Does your state honor the QSBS exclusion

QSBS is a federal break, and states get a vote. California taxes the gain in full while New York generally follows the federal exclusion, so the same sale can split two ways.

QSBS · Taxation

You nailed the QSBS exclusion federally. Does your state honor it too? Not necessarily, and the gap can be enormous. QSBS is a federal break, and each state decides on its own whether to follow it. Get this wrong and you exclude a gain from your federal return while your state taxes the very same dollars in the very same year.

The two states that matter most to my clients land on opposite ends of this.

California does not conform to the federal QSBS exclusion. A gain you exclude on your federal return can be fully taxable in California. It stays a capital gain, but California does not conform to Section 1202 and has no preferential capital-gains rate, so it is taxed at regular California income tax rates. For a large exit by a California resident, the state bill alone can be a serious number, even when the federal bill is near zero. The federal win does not carry over the state line.

New York generally follows the federal treatment, so a gain excluded federally is typically excluded for New York purposes too. That alignment is the friendlier case: get it right federally and the state usually rides along. The lesson is that the answer is state-specific, and two high-tax states reach opposite results.

Caution

As of 2026, California does not conform to Section 1202 and has no preferential capital-gains rate, so it taxes the full QSBS gain at ordinary rates up to 13.3 percent. New York conforms as of 2026 with no add-back, so the federal exclusion generally flows through; a pending bill (S8921A) would decouple New York retroactively to 2025, but it is in committee and not enacted. State treatment can change, so check your own state before relying on any of this.

Why this catches people

The federal exclusion is so large that it eats all the attention. People model the federal result, see a tiny number, assume they are done, and then the state return taxes a gain they thought was free. The hidden price was sitting one form away the whole time. It also turns residency into a real planning question, since where you live when the gain is recognized can swing the state bill long after the stock itself qualified.
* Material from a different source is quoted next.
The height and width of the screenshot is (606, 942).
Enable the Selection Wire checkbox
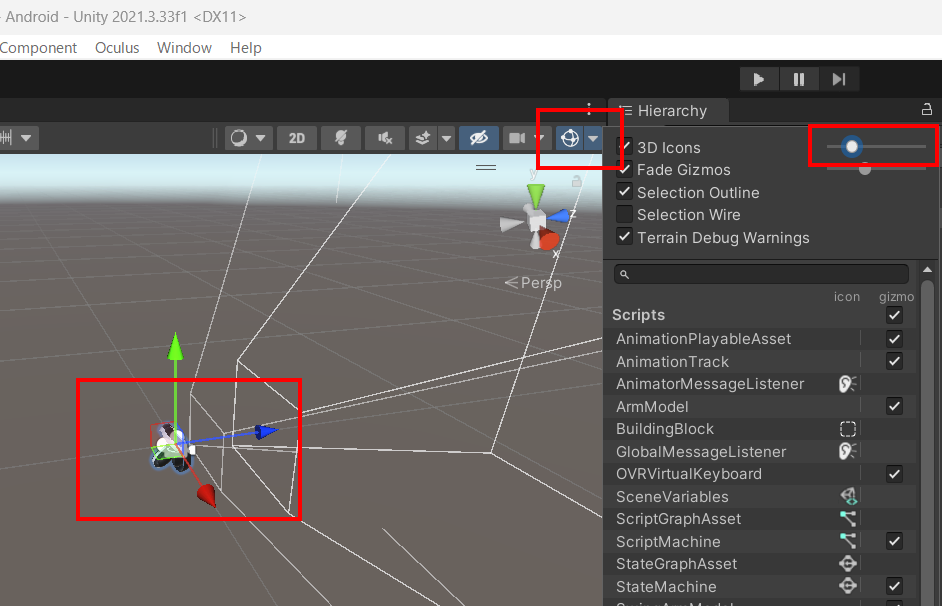click(624, 215)
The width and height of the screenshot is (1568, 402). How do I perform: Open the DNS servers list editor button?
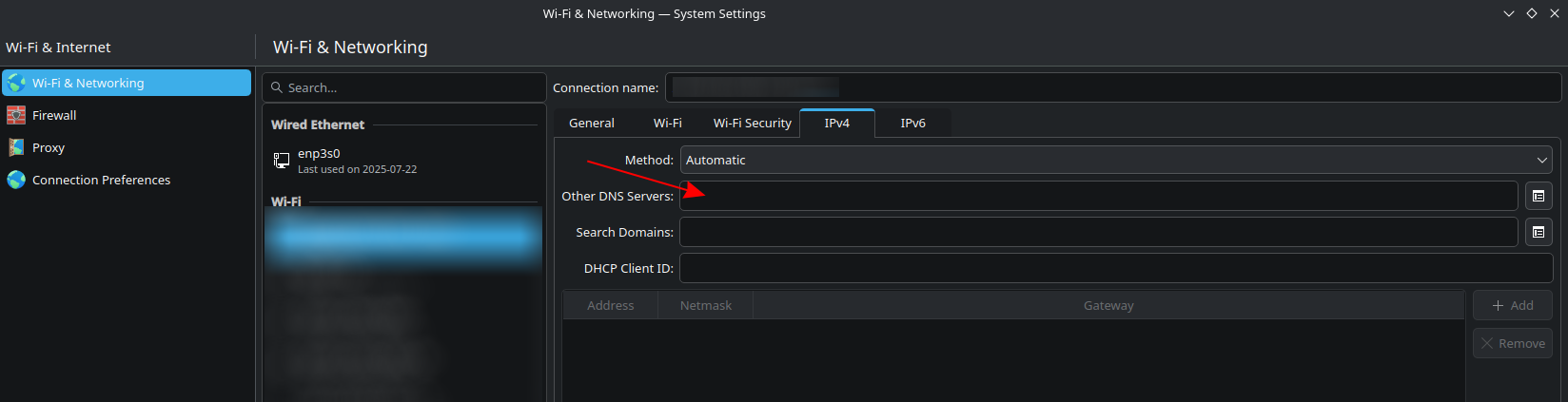[1539, 196]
Can I move states before I sell to avoid the state tax?

Sometimes, but it is not a switch you flip the week before closing. States scrutinize the timing and substance of a move, and a sale recognized while you are still a resident is generally taxed by that state. If the gain is large enough that residency matters, the move has to be real and happen with lead time.

What this means for you

Confirm your state’s QSBS treatment before you celebrate the federal result. If you are in California, budget for a full state tax on a gain the IRS lets you exclude. If you are in New York, you likely get the break on both returns, but verify it rather than assume it. The federal exclusion is only half the picture, and the other half depends entirely on your address. When the gain is this large and your state does not conform, a fit check before you sell is the cheapest way to avoid a state-tax ambush.